The Bright, Catchy Tune That Obscured a Glimpse Into the Darkest, Most Morally Corrupt Corners of Suburbia.
For those of us who came of age with the music of Steely Dan, the initial experience was always one of deep, unsettling satisfaction. We were drawn in by the immaculate production, the smooth, jazzy sophistication, and the sheer intellectual horsepower of Walter Becker and Donald Fagen. But a song like “Everyone’s Gone To The Movies”, from the pivotal 1975 album Katy Lied, proved that the velvet glove always concealed an iron fist, capable of delivering a subject matter so chilling, yet wrapped in a melody so utterly irresistible, that it felt like a moral conundrum set to music.

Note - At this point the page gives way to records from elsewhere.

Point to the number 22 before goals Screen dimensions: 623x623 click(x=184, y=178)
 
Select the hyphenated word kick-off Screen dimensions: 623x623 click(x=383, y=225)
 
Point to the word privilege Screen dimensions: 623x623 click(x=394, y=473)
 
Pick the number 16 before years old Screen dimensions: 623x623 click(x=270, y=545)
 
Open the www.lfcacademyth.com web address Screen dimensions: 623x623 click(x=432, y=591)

It is crucial to set the record straight: like many album cuts from Steely Dan, “Everyone’s Gone To The Movies” was never released as a commercial single and therefore holds no official chart position. The album it came from, Katy Lied, was, however, a substantial hit, peaking at No. 13 on the US Billboard Top LPs & Tape chart and featuring the minor hit single “Black Friday.” Yet, even as the album found success, Becker and Fagen were in a state of creative and technical distress—a drama that adds a poignant layer to the music. The duo had just dissolved the original touring band to focus solely on studio work, a decision that ushered in the era of using the finest session musicians in Los Angeles. Ironically, a technical failure during the mixing of Katy Lied—a suspected defect in the new Dolby noise reduction system—led Fagen to famously declare he could barely stand to listen to the final product, feeling the finished master sounded flat and distorted compared to the pristine quality he and Becker demanded.
The story behind this particular track is one of the darkest corners of the Steely Dan songbook, and what truly solidified their reputation as masters of lyrical subterfuge. Cloaked in a deceptively jaunty, almost calypso-like rhythm, the song appears on the surface to be a nostalgic, light-hearted ditty about kids being invited over to a neighbor’s house for a private viewing. The narrator, the unsettling figure of “Mr. LaPage,” is painted as a jolly, permissive uncle: “He’s always laughing, having fun / Kids if you want some fun / Mr. LaPage is your man.”
The chilling meaning only reveals itself with a close reading of the lyrics—a signature challenge Steely Dan always posed to their informed audience. Mr. LaPage is not showing the children Bambi or Old Yeller. The chilling lines, “You’re used to sixteen or more / Sorry we only have eight,” clearly refer to the size of film stock, indicating that the ‘movies’ are, in fact, 8mm pornography. The chorus, “Everyone’s gone to the movies / Now we’re alone at last,” delivered with such breezy, inviting charm by Fagen, is a moment of pure, horrifying irony: it’s the voice of the groomer, using the absence of the parents (who are at the real cinema) to lure the minors with illicit entertainment.
This track is the essence of Steely Dan’s dramatic genius: taking a morally repugnant subject—the grooming and exploitation hidden behind the veneer of suburban respectability—and fusing it with a sophisticated, highly polished piece of pop-rock. For listeners in the mid-seventies, it served as a stark, unforgettable reminder that the sleek, cool music they loved was never just for fun; it was a mirror reflecting the seedy, transgressive truths that lay just beneath the surface of the American dream. The sheer musical brilliance demands you tap your foot, even as the lyrical revelation forces your blood to run cold.